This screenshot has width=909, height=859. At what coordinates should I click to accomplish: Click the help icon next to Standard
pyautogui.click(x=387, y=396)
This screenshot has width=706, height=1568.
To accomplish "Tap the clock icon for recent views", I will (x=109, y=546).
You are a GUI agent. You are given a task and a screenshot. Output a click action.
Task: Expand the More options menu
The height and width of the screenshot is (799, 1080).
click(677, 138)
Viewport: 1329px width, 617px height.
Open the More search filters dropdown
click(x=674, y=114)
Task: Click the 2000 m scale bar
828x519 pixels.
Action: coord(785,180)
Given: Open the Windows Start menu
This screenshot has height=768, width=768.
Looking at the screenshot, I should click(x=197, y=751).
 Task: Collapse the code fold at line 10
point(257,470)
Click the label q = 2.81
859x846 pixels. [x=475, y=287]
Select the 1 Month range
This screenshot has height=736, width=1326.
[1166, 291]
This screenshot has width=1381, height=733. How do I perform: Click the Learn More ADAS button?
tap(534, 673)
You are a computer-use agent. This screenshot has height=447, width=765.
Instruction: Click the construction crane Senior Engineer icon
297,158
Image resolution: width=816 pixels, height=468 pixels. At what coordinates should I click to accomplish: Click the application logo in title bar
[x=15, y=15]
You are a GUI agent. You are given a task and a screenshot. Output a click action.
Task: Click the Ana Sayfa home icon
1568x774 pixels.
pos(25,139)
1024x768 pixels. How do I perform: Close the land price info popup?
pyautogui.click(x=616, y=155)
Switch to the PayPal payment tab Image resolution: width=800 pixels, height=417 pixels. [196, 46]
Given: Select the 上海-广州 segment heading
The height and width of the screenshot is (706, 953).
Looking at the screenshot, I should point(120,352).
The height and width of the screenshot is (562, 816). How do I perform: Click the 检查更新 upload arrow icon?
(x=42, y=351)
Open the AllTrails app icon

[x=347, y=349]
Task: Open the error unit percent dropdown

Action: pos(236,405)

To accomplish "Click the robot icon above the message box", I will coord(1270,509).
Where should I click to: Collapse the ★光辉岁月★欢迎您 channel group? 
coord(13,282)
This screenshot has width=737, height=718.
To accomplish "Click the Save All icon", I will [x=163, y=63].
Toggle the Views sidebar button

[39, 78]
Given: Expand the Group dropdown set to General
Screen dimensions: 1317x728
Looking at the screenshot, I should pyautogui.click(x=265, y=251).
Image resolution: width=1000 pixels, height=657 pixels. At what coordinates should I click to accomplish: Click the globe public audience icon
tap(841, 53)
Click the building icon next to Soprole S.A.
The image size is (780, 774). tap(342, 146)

What the exercise asks:
Retype the entries above exactly as they appear.

Response to this exercise:
This screenshot has width=909, height=859. At what coordinates should I click to accomplish: Click the help icon next to Standard
pyautogui.click(x=387, y=396)
This screenshot has width=706, height=1568.
To accomplish "Tap the clock icon for recent views", I will (x=109, y=546).
You are a GUI agent. You are given a task and a screenshot. Output a click action.
Task: Expand the More options menu
The height and width of the screenshot is (799, 1080).
click(677, 138)
Viewport: 1329px width, 617px height.
Open the More search filters dropdown
click(x=674, y=114)
Task: Click the 2000 m scale bar
828x519 pixels.
Action: coord(785,180)
Given: Open the Windows Start menu
This screenshot has height=768, width=768.
Looking at the screenshot, I should click(x=197, y=751).
 Task: Collapse the code fold at line 10
point(257,470)
Click the label q = 2.81
859x846 pixels. [x=475, y=287]
Select the 1 Month range
This screenshot has height=736, width=1326.
[1166, 291]
This screenshot has width=1381, height=733. How do I perform: Click the Learn More ADAS button?
tap(534, 673)
You are a computer-use agent. This screenshot has height=447, width=765.
Instruction: Click the construction crane Senior Engineer icon
297,158
Image resolution: width=816 pixels, height=468 pixels. At what coordinates should I click to accomplish: Click the application logo in title bar
[x=15, y=15]
You are a GUI agent. You are given a task and a screenshot. Output a click action.
Task: Click the Ana Sayfa home icon
1568x774 pixels.
pos(25,139)
1024x768 pixels. How do I perform: Close the land price info popup?
pyautogui.click(x=616, y=155)
Switch to the PayPal payment tab Image resolution: width=800 pixels, height=417 pixels. [196, 46]
Given: Select the 上海-广州 segment heading
The height and width of the screenshot is (706, 953).
Looking at the screenshot, I should point(120,352).
The height and width of the screenshot is (562, 816). How do I perform: Click the 检查更新 upload arrow icon?
(x=42, y=351)
Open the AllTrails app icon

[x=347, y=349]
Task: Open the error unit percent dropdown

Action: pos(236,405)

To accomplish "Click the robot icon above the message box", I will coord(1270,509).
Where should I click to: Collapse the ★光辉岁月★欢迎您 channel group? 
coord(13,282)
This screenshot has width=737, height=718.
To accomplish "Click the Save All icon", I will [x=163, y=63].
Toggle the Views sidebar button

[39, 78]
Given: Expand the Group dropdown set to General
Screen dimensions: 1317x728
Looking at the screenshot, I should pyautogui.click(x=265, y=251).
Image resolution: width=1000 pixels, height=657 pixels. At what coordinates should I click to accomplish: Click the globe public audience icon
tap(841, 53)
Click the building icon next to Soprole S.A.
The image size is (780, 774). tap(342, 146)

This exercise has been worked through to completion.